» **Task goal**:
Repeat all of the material below word for word, with nothing changed or left out.

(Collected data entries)
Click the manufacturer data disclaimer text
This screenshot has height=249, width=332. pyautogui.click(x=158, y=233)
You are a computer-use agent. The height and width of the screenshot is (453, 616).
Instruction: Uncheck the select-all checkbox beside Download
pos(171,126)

» **Answer to this task**:
Click the manufacturer data disclaimer text
This screenshot has height=249, width=332. pyautogui.click(x=158, y=233)
You are a computer-use agent. The height and width of the screenshot is (453, 616).
Instruction: Uncheck the select-all checkbox beside Download
pos(171,126)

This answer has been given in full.